Andrew Veyette in George Balanchine’s Stars and Stripes at New York City Ballet Paul Kolnik

As an enterprising 11-year old living in Visalia, California, New York City Ballet Principal Dancer Andrew Veyette watched a broadcast of George Balanchine’s Stars and Stripes on PBS and decided to teach himself the ballet’s spirited variation. “I can only imagine what I looked like trying to do Stars and Stripes with no guidance, but I just wanted to do it so badly,” he recalls.

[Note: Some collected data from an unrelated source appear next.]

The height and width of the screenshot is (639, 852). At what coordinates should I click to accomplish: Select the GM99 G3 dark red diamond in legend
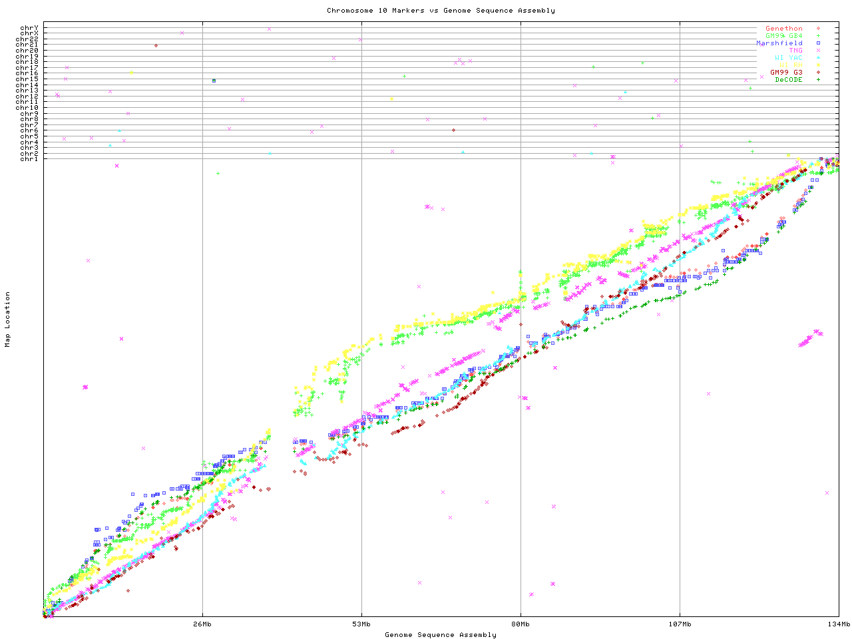[x=818, y=73]
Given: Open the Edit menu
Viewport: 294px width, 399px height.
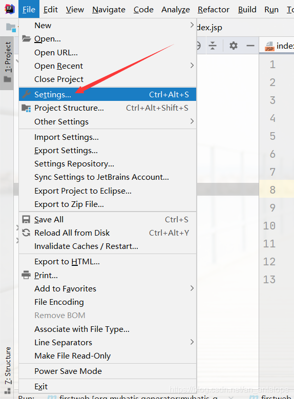Looking at the screenshot, I should (50, 9).
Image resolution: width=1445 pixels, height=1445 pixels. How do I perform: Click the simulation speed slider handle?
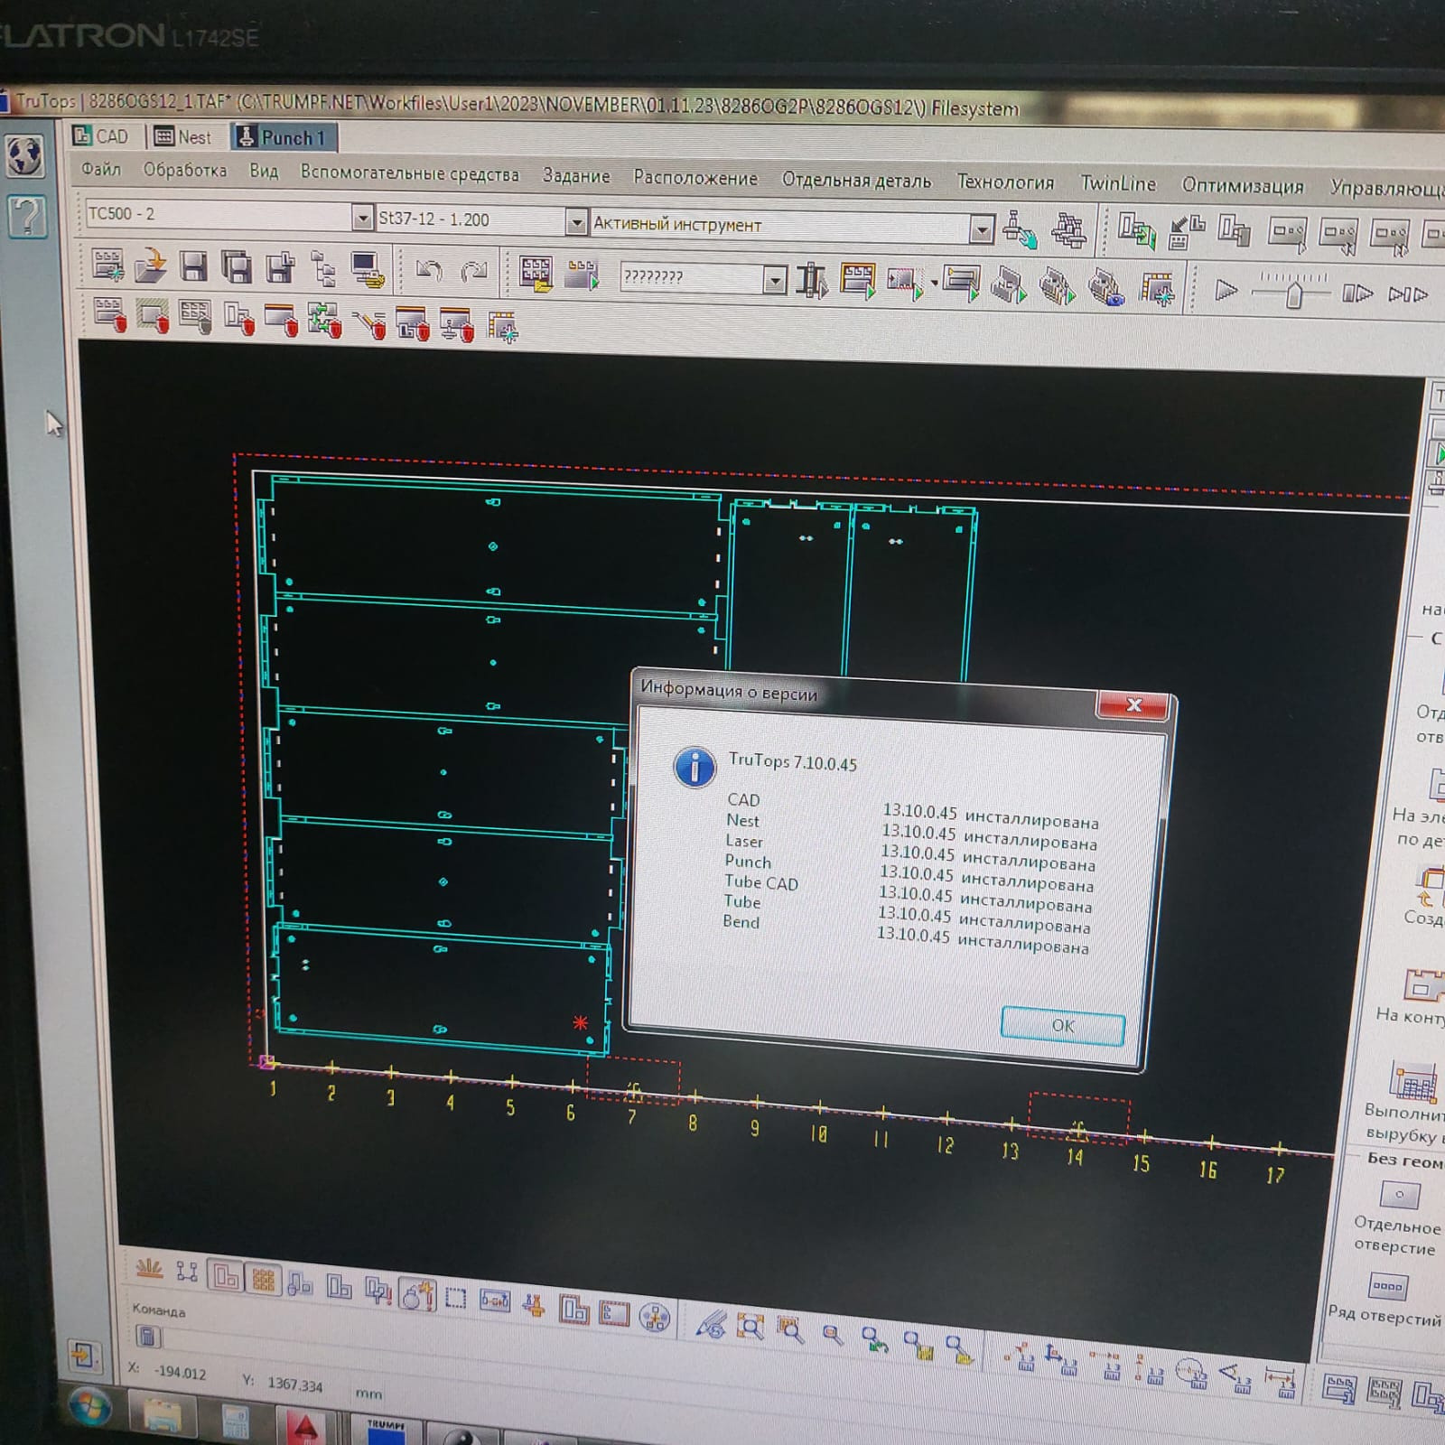pos(1294,294)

His wish came true seven years later when, as a student at the School of American Ballet, he performed Stars and Stripes at the annual SAB Workshop Performance. Stars and Stripes became one of his first leading roles as a corps de ballet member of New York City Ballet. And on May 25, Veyette will close his dazzling, 25-year NYCB career with a final performance of Stars and Stripes. “From the first time I saw it, I thought, this is the type of ballet I like,” he says. “Stars and Stripes helped me build the career that I’ve had."

It’s been quite a career. Known for his bravura artistry, charismatic presence, and breathtaking versatility, Veyette has danced leading roles in more than 90 ballets, including 33 ballets by Balanchine and 15 by Jerome Robbins, as well as works by Justin Peck, Alexei Ratmansky, and Christopher Wheeldon, among many others. He moved seamlessly from the Broadway theatrics of Balanchine’s Slaughter on Tenth Avenue, to the classical purity of Balanchine’s Theme and Variations from Tschaikovsky Suite No. 3, to the contemporary pyrotechnics of Peck’s Everywhere We Go. He even sang onstage as Riff in Robbins' West Side Story Suite

Like Stars and Stripes, the two other ballets Veyette selected for his farewell performance showcase meaningful aspects of his multifaceted career. The program opens with the third movement of Robbins’ Glass Pieces, which he will dance with the corps de ballet. “The experience of being in the corps is unique,” he explains, referring to its sense of community and camaraderie. “There’s never been a time when I didn’t miss being in the group."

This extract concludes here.